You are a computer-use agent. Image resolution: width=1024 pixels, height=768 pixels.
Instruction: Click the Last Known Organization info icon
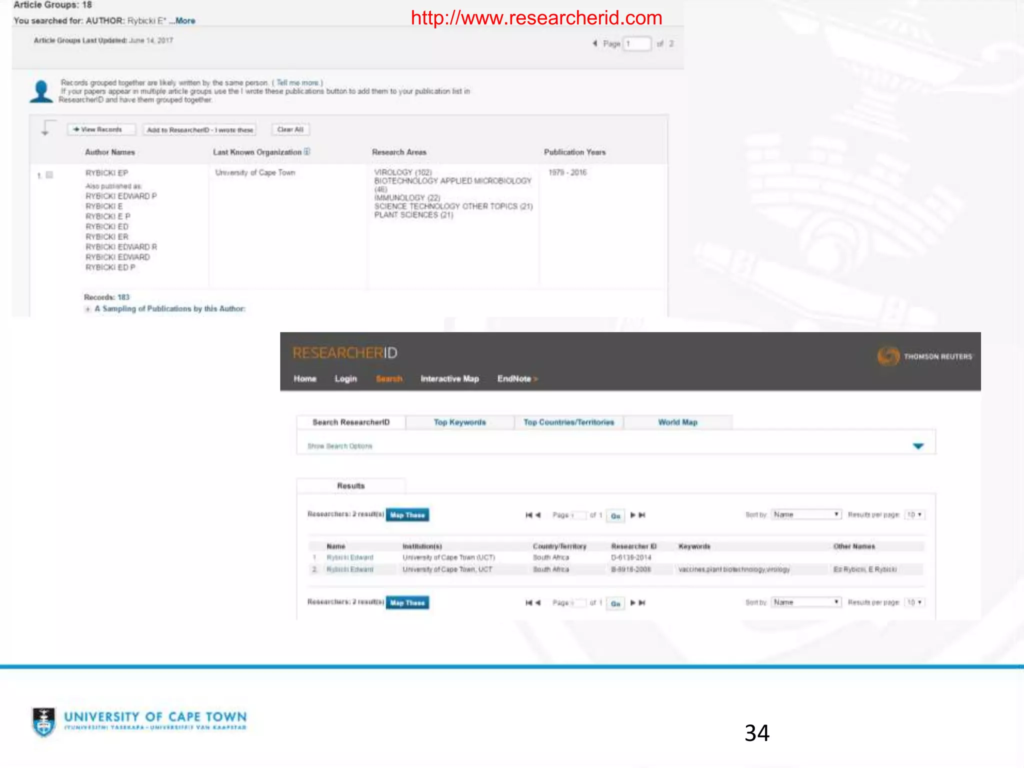pyautogui.click(x=307, y=152)
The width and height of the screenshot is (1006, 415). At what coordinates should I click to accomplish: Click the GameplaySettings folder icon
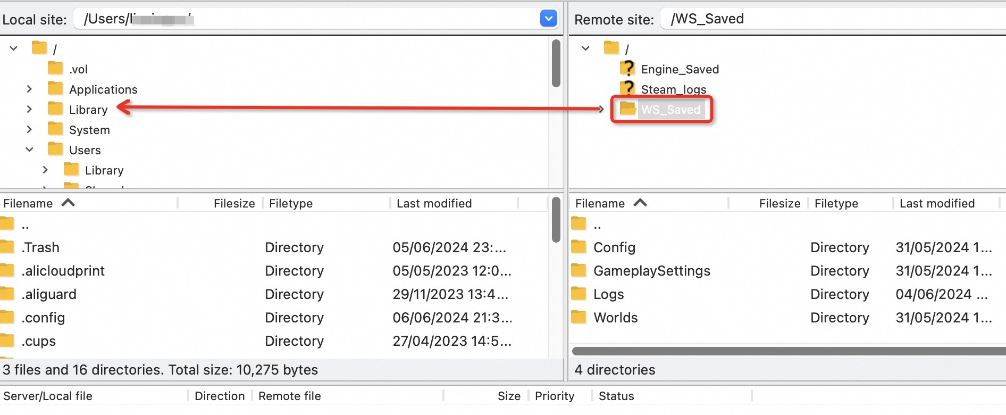[579, 271]
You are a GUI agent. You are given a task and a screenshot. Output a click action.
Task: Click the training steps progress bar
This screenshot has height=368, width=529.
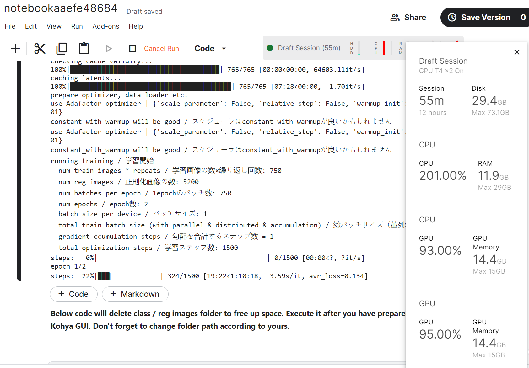104,276
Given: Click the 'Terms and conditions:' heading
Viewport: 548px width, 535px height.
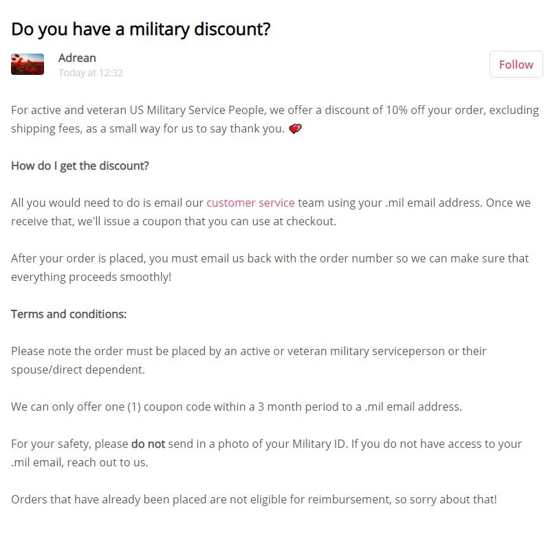Looking at the screenshot, I should click(69, 314).
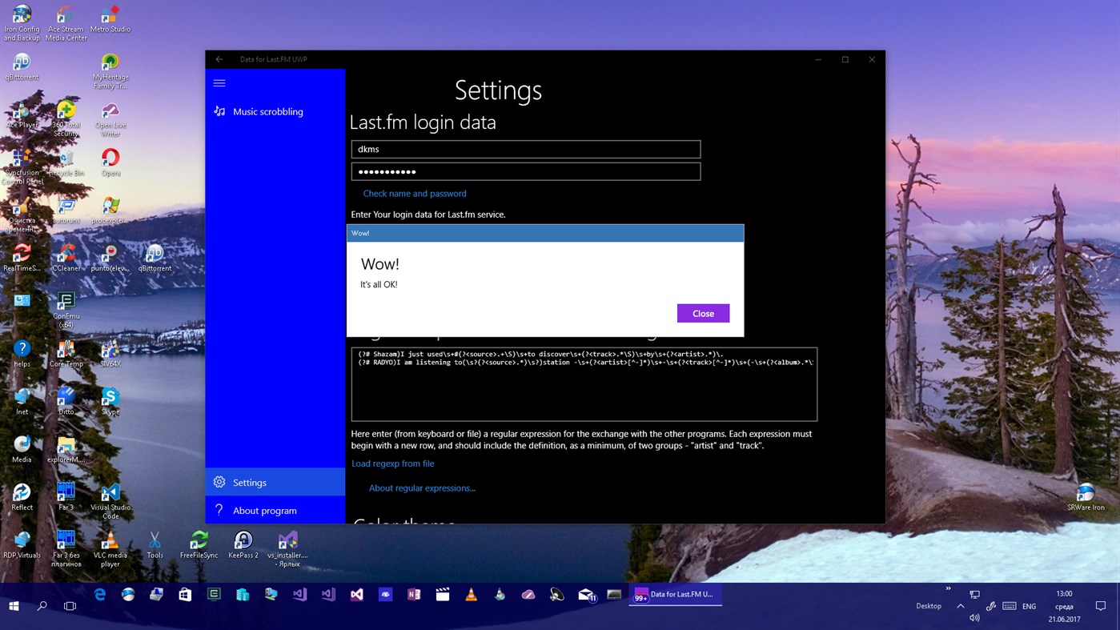Click the Check name and password link

(414, 193)
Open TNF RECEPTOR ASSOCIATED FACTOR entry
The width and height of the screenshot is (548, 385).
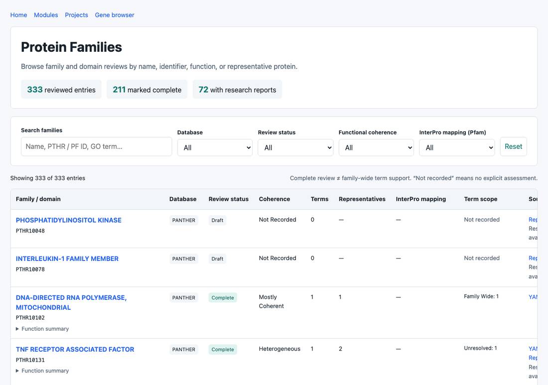(x=75, y=349)
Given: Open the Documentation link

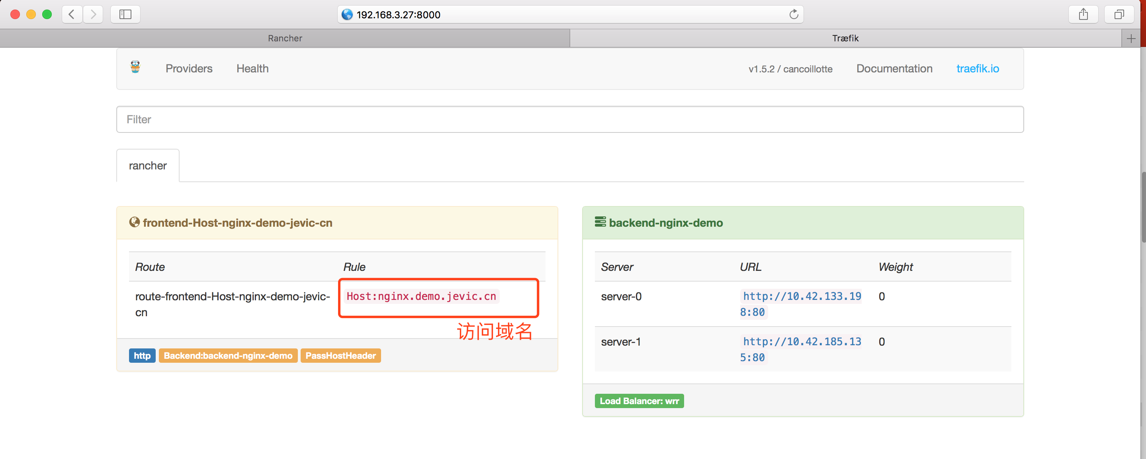Looking at the screenshot, I should (x=894, y=68).
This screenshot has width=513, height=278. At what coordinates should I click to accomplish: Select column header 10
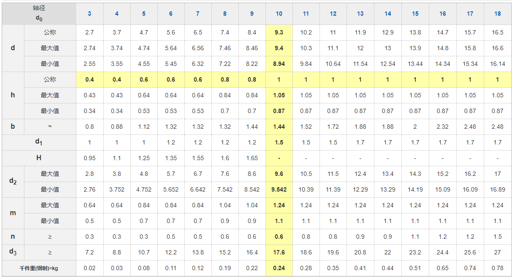[279, 14]
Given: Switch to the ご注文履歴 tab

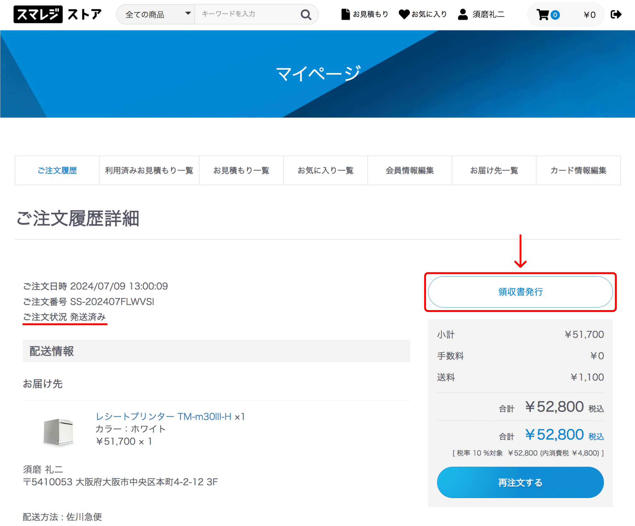Looking at the screenshot, I should click(57, 170).
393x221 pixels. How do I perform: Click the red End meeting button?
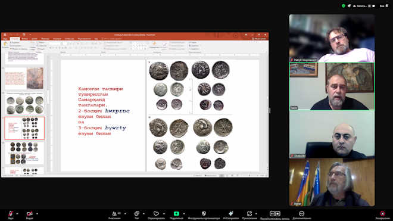382,215
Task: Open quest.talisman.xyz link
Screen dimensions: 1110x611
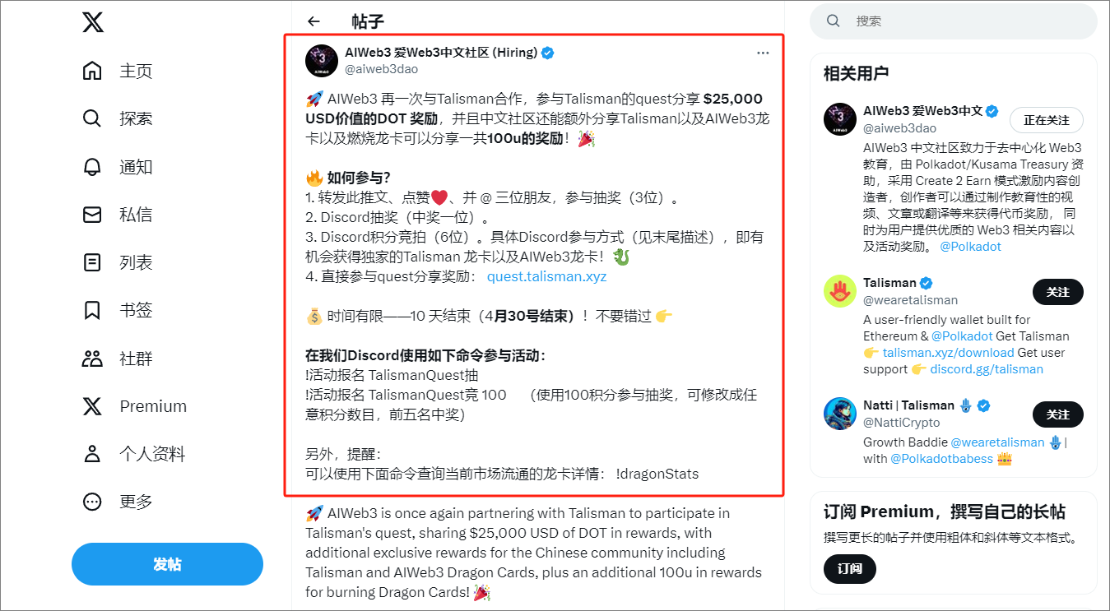Action: 546,276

■ WRITTEN PROBLEM
Lay out the lines above as a Markdown table with the columns "Row" and "Line", numbering each row and skipping any blank lines. Leave the pictures out.

■ TASK ANSWER
| Row | Line |
|---|---|
| 1 | You are a computer-use agent. Image resolution: width=1024 pixels, height=768 pixels. |
| 2 | Instruction: Click the Last Known Organization info icon |
| 3 | pyautogui.click(x=307, y=152) |
| 4 | The width and height of the screenshot is (1006, 415). At what coordinates should I click to accomplish: Click the GameplaySettings folder icon |
| 5 | [579, 271] |
| 6 | You are a GUI agent. You are given a task and a screenshot. Output a click action. |
| 7 | Task: Click the training steps progress bar |
| 8 | This screenshot has height=368, width=529. |
| 9 | 104,276 |
| 10 | Given: Click the 'Terms and conditions:' heading |
| 11 | Viewport: 548px width, 535px height. |
| 12 | Looking at the screenshot, I should click(69, 314). |
| 13 | Click the Check name and password link |
| 14 | (414, 193) |
| 15 | Open TNF RECEPTOR ASSOCIATED FACTOR entry |
| 16 | The width and height of the screenshot is (548, 385). |
| 17 | (x=75, y=349) |
| 18 | Given: Open the Documentation link |
| 19 | Looking at the screenshot, I should (x=894, y=68). |
| 20 | This screenshot has width=513, height=278. At what coordinates should I click to accomplish: Select column header 10 |
| 21 | [279, 14] |
| 22 | Given: Switch to the ご注文履歴 tab |
| 23 | Looking at the screenshot, I should click(57, 170). |
| 24 | 393x221 pixels. How do I perform: Click the red End meeting button? |
| 25 | 382,215 |
| 26 | Task: Open quest.talisman.xyz link |
| 27 | Screen dimensions: 1110x611 |
| 28 | Action: 546,276 |